> **Short problem 1**: Name every person in the article on the developer's complaint who is both identified by name and quoted.

> **Excerpt**:
# Developer frustrated by changing rules



## mark handler (Jul 2, 2016)

Developer frustrated by changing rules
http://www.intelligencer.ca/2016/06/27/developer-frustrated-by-changing-rules
Rules limiting the number of kitchens in a dwelling ignited a fiery debate at council Monday about how city staff communicate rule changes.
Some councillors are now calling for improved communication from city staff after a developer cried foul over what he said was being blindsided by a flip-flop in city building rules.
The operator of Klemencic Homes said after being given the go ahead to build kitchens in the basement level of eight homes the process was abruptly stopped by a building inspector.
“The city has snuck up and cut the legs out from under us by changing the rules in mid-stride,” Mark Klemencic said, before asking the restriction be rescinded.
Even worse, he said there was a complete absence of communication which goes beyond simple oversight in his mind.
Council voted to have a report be drafted addressing the misstep and options to potentially ease restrictions on Klemencic’s project.
“Refer it back to planning so we can have further discussion as to how  proper notice  should be given in the future so this doesn’t happen again,” said Jackie Denyes, chair of the planning committee.
She said some of the onus to stay in the loop is on the developer as well. She said public notice of the change was placed in the media and input was received from other builders before the appeal period ended May 30. She said builders need to be more vocal on a go forward basis.
The city’s director of engineering cautioned council about opening the door to a what could be a flood of such request, which “could pose significant risk to residents of the city. That is a huge liability for the city and I can’t stress that enough.”
Coun. Paul Carr didn’t mince words when he said “the issues is communication.”

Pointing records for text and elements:
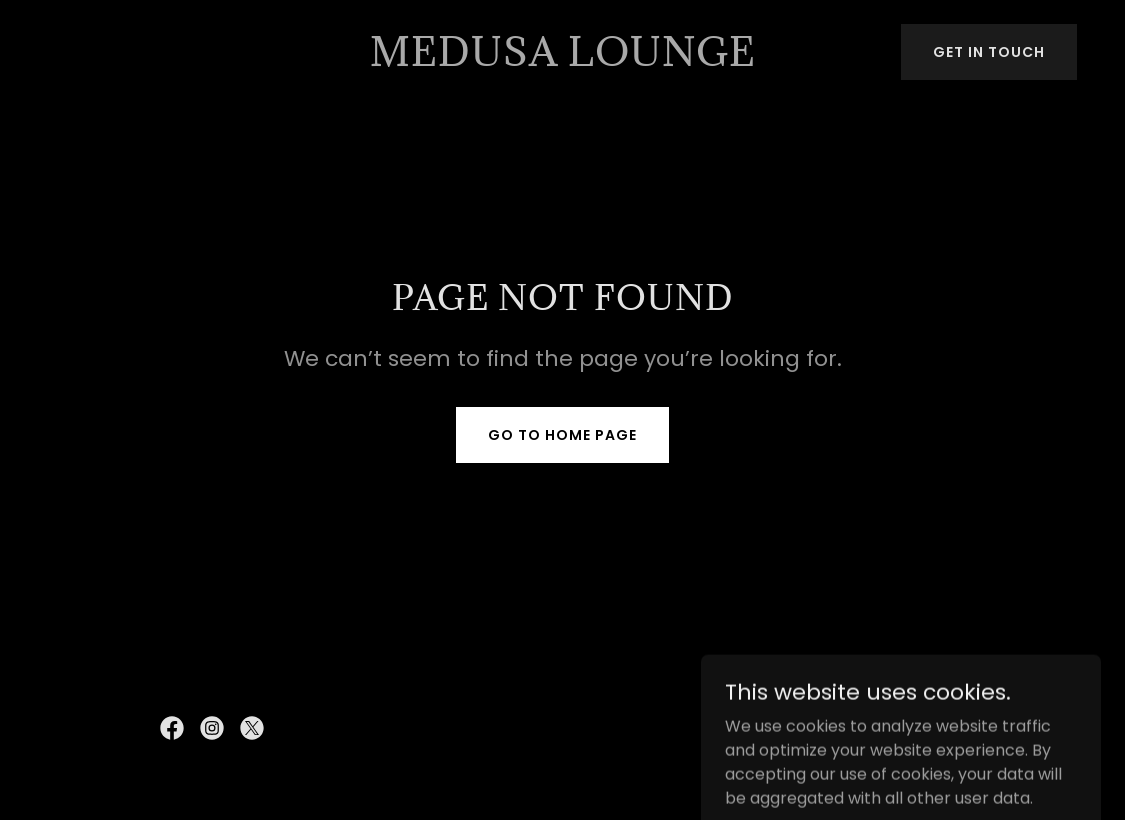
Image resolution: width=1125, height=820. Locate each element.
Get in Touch (989, 52)
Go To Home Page (562, 435)
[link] (563, 60)
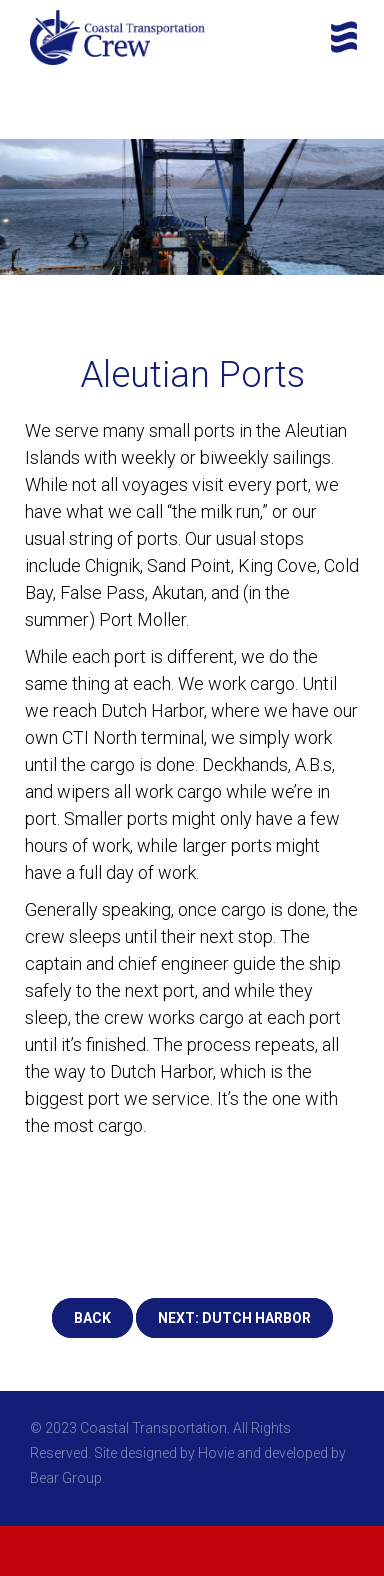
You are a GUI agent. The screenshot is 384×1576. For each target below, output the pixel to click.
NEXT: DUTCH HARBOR (234, 1318)
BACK (92, 1318)
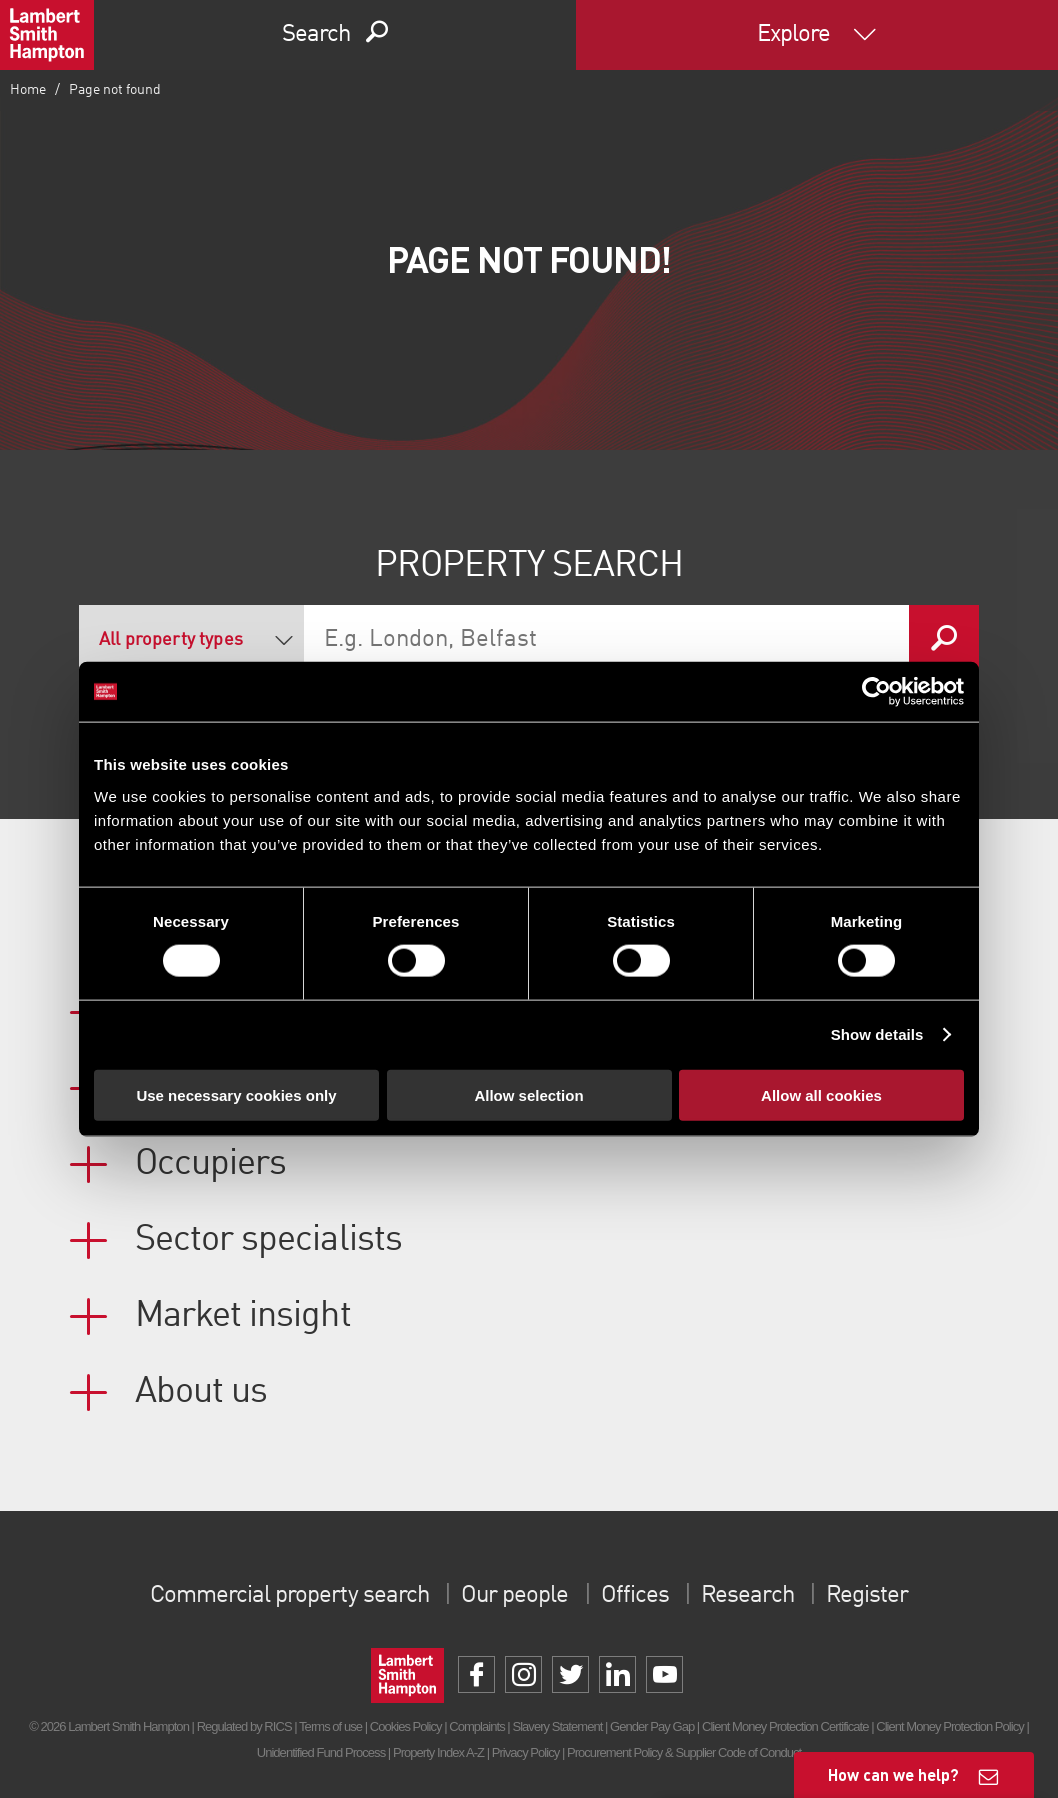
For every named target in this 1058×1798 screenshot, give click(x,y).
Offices (635, 1596)
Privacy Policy (525, 1752)
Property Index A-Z (438, 1752)
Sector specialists (268, 1240)
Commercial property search (289, 1596)
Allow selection (528, 1094)
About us (201, 1392)
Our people (514, 1596)
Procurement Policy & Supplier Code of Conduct (684, 1752)
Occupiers (210, 1164)
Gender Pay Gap (652, 1726)
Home (28, 90)
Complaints (476, 1726)
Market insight (243, 1316)
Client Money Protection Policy (950, 1726)
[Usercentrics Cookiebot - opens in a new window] (876, 692)
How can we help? (893, 1774)
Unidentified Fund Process (321, 1752)
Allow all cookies (821, 1094)
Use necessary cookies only (236, 1094)
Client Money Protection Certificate (785, 1726)
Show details (877, 1034)
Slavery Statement (557, 1726)
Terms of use (330, 1726)
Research (747, 1596)
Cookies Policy (406, 1726)
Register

> **Short problem 2**: In the records, start at the line containing "[Usercentrics Cookiebot - opens" and continue through the final line of the records, rewriting those lines with "Show details" changed to "Hide details" and nothing else altered.

> **Final answer 1**: Mark Klemencic, Jackie Denyes, Paul Carr

> **Final answer 2**:
[Usercentrics Cookiebot - opens in a new window] (876, 692)
How can we help? (893, 1774)
Unidentified Fund Process (321, 1752)
Allow all cookies (821, 1094)
Use necessary cookies only (236, 1094)
Client Money Protection Certificate (785, 1726)
Hide details (877, 1034)
Slavery Statement (557, 1726)
Terms of use (330, 1726)
Research (747, 1596)
Cookies Policy (406, 1726)
Register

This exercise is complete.